# [DATA TO EXAMINE]

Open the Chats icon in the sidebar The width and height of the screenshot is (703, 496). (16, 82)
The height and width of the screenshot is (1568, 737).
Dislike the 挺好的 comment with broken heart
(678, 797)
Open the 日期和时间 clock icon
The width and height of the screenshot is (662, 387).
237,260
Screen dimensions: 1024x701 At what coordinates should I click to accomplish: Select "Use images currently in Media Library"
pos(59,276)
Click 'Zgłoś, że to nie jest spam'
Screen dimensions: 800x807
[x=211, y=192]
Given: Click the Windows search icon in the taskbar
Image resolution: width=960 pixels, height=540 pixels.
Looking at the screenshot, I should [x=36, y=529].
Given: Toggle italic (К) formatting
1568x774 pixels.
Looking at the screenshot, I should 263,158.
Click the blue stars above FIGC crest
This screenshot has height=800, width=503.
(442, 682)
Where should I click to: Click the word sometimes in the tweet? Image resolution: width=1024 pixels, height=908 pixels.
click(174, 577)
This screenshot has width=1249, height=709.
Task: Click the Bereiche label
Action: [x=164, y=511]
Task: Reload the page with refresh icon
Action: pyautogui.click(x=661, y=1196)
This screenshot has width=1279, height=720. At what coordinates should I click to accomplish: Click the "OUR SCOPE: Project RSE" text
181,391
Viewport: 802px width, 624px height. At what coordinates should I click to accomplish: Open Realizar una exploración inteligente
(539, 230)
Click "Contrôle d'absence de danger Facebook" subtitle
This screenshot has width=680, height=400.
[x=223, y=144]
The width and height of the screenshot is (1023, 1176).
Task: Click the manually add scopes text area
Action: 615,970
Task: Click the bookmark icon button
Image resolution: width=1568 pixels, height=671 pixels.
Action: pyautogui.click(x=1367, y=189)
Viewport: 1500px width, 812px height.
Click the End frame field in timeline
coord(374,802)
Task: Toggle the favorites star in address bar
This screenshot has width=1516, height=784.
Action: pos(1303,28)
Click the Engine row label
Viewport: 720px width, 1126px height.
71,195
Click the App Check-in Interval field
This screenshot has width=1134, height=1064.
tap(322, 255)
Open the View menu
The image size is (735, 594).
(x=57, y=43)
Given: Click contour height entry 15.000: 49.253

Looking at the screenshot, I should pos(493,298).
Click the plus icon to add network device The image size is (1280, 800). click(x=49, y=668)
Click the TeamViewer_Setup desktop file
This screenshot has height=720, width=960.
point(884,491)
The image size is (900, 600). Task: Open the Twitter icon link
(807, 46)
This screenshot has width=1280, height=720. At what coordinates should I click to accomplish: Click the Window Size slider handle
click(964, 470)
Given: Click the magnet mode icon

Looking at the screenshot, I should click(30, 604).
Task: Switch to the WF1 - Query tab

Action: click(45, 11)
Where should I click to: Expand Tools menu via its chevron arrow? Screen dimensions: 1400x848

# [TASK REQUIREMENTS]
Read the entries and select each line where the word "menu" is found.

# [ANSWER BOX]
Open the View menu
Where should I click to: Expand Tools menu via its chevron arrow? Screen dimensions: 1400x848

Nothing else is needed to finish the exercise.